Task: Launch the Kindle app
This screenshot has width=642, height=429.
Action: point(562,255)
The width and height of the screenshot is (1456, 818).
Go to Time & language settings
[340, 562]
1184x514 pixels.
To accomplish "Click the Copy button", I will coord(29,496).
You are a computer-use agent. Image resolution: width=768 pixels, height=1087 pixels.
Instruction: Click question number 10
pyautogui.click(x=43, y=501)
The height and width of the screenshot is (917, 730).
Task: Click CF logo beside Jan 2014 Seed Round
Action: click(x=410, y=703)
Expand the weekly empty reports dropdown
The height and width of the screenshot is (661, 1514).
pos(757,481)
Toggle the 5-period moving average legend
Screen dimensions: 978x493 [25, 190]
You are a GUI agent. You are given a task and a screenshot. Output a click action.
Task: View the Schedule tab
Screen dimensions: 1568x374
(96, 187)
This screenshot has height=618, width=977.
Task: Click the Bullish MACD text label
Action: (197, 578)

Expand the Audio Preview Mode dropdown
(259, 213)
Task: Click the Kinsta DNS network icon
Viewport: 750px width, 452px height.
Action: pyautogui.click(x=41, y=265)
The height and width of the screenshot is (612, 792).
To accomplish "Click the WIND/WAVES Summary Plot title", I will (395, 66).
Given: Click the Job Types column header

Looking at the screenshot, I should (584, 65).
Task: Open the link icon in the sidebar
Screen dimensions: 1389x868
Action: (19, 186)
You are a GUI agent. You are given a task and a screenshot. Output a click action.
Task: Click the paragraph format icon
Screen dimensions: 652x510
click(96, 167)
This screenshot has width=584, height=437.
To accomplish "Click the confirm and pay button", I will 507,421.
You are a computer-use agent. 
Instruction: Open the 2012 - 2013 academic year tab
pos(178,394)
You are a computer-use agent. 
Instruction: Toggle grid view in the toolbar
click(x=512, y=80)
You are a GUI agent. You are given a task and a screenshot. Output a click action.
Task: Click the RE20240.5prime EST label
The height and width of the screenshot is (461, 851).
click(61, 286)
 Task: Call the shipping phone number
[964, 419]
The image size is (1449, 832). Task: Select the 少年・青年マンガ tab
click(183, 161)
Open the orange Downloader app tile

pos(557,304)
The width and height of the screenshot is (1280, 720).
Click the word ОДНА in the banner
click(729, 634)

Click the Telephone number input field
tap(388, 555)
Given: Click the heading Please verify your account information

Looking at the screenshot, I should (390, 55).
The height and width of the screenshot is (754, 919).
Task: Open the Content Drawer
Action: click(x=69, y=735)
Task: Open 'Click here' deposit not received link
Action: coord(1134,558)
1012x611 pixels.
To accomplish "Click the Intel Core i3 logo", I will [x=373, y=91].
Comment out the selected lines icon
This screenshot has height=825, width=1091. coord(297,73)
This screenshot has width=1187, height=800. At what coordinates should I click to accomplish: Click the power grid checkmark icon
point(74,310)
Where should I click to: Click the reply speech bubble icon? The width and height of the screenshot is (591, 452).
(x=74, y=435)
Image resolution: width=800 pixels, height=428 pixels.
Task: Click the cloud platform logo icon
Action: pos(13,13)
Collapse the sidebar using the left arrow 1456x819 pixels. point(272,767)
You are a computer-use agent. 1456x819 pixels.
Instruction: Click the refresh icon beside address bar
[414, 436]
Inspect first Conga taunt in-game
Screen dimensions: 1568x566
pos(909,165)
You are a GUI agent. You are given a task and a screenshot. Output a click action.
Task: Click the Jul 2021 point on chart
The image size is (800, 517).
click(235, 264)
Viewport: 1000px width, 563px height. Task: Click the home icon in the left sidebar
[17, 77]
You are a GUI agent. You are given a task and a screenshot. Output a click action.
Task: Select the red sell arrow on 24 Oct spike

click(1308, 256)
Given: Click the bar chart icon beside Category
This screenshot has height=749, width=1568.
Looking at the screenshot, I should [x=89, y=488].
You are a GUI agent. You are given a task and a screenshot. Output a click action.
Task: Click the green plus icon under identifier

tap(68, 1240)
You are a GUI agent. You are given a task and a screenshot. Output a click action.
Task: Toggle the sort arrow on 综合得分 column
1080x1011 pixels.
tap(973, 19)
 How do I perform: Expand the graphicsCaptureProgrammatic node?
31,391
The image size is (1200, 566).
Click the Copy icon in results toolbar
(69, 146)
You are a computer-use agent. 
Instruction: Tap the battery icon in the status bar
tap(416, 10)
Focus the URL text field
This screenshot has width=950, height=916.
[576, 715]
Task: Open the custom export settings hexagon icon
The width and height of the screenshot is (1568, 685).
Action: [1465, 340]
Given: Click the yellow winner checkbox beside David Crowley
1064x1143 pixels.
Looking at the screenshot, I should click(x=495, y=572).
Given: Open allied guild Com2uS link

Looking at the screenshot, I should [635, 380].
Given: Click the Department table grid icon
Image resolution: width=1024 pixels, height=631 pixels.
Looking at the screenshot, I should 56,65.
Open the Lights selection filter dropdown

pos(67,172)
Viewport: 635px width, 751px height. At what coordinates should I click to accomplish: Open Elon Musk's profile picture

=-=-=-=-=

Can you copy all of the records above word for word, line by line, with nothing changed?

Task: Launch the Kindle app
This screenshot has width=642, height=429.
Action: point(562,255)
The width and height of the screenshot is (1456, 818).
Go to Time & language settings
[340, 562]
1184x514 pixels.
To accomplish "Click the Copy button", I will coord(29,496).
You are a computer-use agent. Image resolution: width=768 pixels, height=1087 pixels.
Instruction: Click question number 10
pyautogui.click(x=43, y=501)
The height and width of the screenshot is (917, 730).
Task: Click CF logo beside Jan 2014 Seed Round
Action: click(x=410, y=703)
Expand the weekly empty reports dropdown
The height and width of the screenshot is (661, 1514).
pos(757,481)
Toggle the 5-period moving average legend
Screen dimensions: 978x493 [25, 190]
You are a GUI agent. You are given a task and a screenshot. Output a click action.
Task: View the Schedule tab
Screen dimensions: 1568x374
(96, 187)
This screenshot has height=618, width=977.
Task: Click the Bullish MACD text label
Action: (197, 578)

Expand the Audio Preview Mode dropdown
(259, 213)
Task: Click the Kinsta DNS network icon
Viewport: 750px width, 452px height.
Action: pyautogui.click(x=41, y=265)
The height and width of the screenshot is (612, 792).
To accomplish "Click the WIND/WAVES Summary Plot title", I will (395, 66).
Given: Click the Job Types column header

Looking at the screenshot, I should (584, 65).
Task: Open the link icon in the sidebar
Screen dimensions: 1389x868
Action: (19, 186)
You are a GUI agent. You are given a task and a screenshot. Output a click action.
Task: Click the paragraph format icon
Screen dimensions: 652x510
click(96, 167)
This screenshot has width=584, height=437.
To accomplish "Click the confirm and pay button", I will 507,421.
You are a computer-use agent. 
Instruction: Open the 2012 - 2013 academic year tab
pos(178,394)
You are a computer-use agent. 
Instruction: Toggle grid view in the toolbar
click(x=512, y=80)
You are a GUI agent. You are given a task and a screenshot. Output a click action.
Task: Click the RE20240.5prime EST label
The height and width of the screenshot is (461, 851).
click(61, 286)
 Task: Call the shipping phone number
[964, 419]
The image size is (1449, 832). Task: Select the 少年・青年マンガ tab
click(183, 161)
Open the orange Downloader app tile

pos(557,304)
The width and height of the screenshot is (1280, 720).
Click the word ОДНА in the banner
click(729, 634)

Click the Telephone number input field
tap(388, 555)
Given: Click the heading Please verify your account information

Looking at the screenshot, I should (390, 55).
The height and width of the screenshot is (754, 919).
Task: Open the Content Drawer
Action: click(x=69, y=735)
Task: Open 'Click here' deposit not received link
Action: coord(1134,558)
1012x611 pixels.
To accomplish "Click the Intel Core i3 logo", I will [x=373, y=91].
Comment out the selected lines icon
This screenshot has height=825, width=1091. coord(297,73)
This screenshot has width=1187, height=800. At what coordinates should I click to accomplish: Click the power grid checkmark icon
point(74,310)
Where should I click to: Click the reply speech bubble icon? The width and height of the screenshot is (591, 452).
(x=74, y=435)
Image resolution: width=800 pixels, height=428 pixels.
Task: Click the cloud platform logo icon
Action: pos(13,13)
Collapse the sidebar using the left arrow 1456x819 pixels. point(272,767)
You are a computer-use agent. 1456x819 pixels.
Instruction: Click the refresh icon beside address bar
[414, 436]
Inspect first Conga taunt in-game
Screen dimensions: 1568x566
pos(909,165)
You are a GUI agent. You are given a task and a screenshot. Output a click action.
Task: Click the Jul 2021 point on chart
The image size is (800, 517).
click(235, 264)
Viewport: 1000px width, 563px height. Task: Click the home icon in the left sidebar
[17, 77]
You are a GUI agent. You are given a task and a screenshot. Output a click action.
Task: Select the red sell arrow on 24 Oct spike

click(1308, 256)
Given: Click the bar chart icon beside Category
This screenshot has height=749, width=1568.
Looking at the screenshot, I should [x=89, y=488].
You are a GUI agent. You are given a task and a screenshot. Output a click action.
Task: Click the green plus icon under identifier

tap(68, 1240)
You are a GUI agent. You are given a task and a screenshot. Output a click action.
Task: Toggle the sort arrow on 综合得分 column
1080x1011 pixels.
tap(973, 19)
 How do I perform: Expand the graphicsCaptureProgrammatic node?
31,391
The image size is (1200, 566).
Click the Copy icon in results toolbar
(69, 146)
You are a computer-use agent. 
Instruction: Tap the battery icon in the status bar
tap(416, 10)
Focus the URL text field
This screenshot has width=950, height=916.
[576, 715]
Task: Open the custom export settings hexagon icon
The width and height of the screenshot is (1568, 685).
Action: [1465, 340]
Given: Click the yellow winner checkbox beside David Crowley
1064x1143 pixels.
Looking at the screenshot, I should click(x=495, y=572).
Given: Open allied guild Com2uS link

Looking at the screenshot, I should [635, 380].
Given: Click the Department table grid icon
Image resolution: width=1024 pixels, height=631 pixels.
Looking at the screenshot, I should 56,65.
Open the Lights selection filter dropdown

pos(67,172)
Viewport: 635px width, 751px height. At what coordinates should I click to accomplish: Open Elon Musk's profile picture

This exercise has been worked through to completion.